## MATERIAL TO PROCESS:

++++

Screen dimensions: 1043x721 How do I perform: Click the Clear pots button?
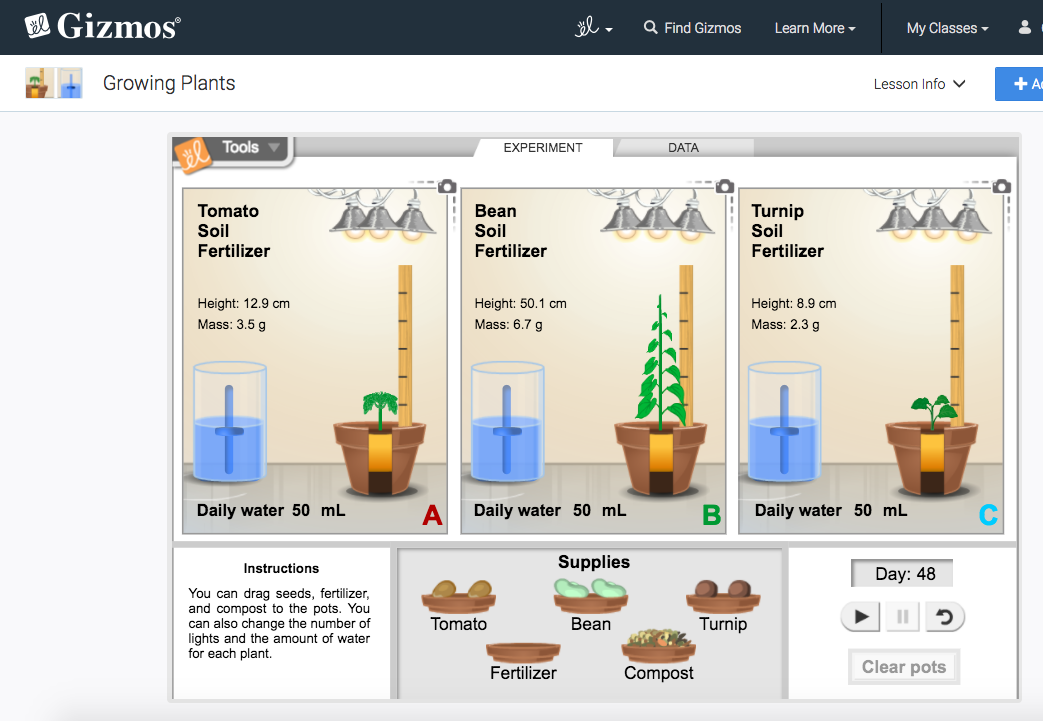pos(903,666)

++++

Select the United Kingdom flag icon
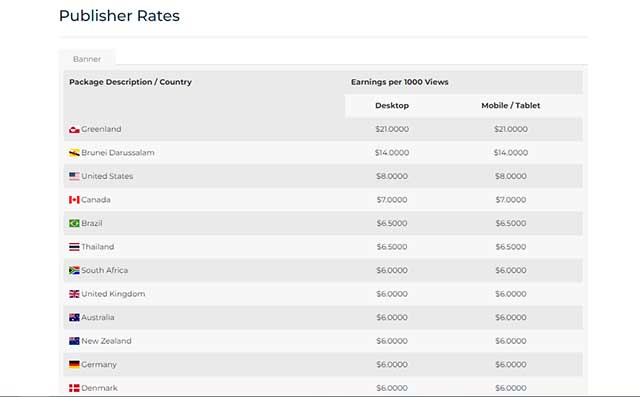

++++

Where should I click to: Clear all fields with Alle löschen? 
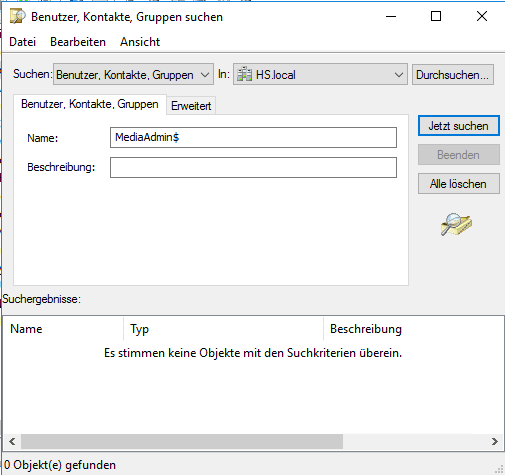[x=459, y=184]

++++

## GOAL:
Reproduce the items from the line with "Screen dimensions: 1043x721" to the line with "pos(903,666)", both included, with each coordinate in the answers reduced by 87, and omit the pictures.

## EXERCISE SOLUTION:
Screen dimensions: 1043x721 How do I perform: Click the Clear pots button?
pos(816,579)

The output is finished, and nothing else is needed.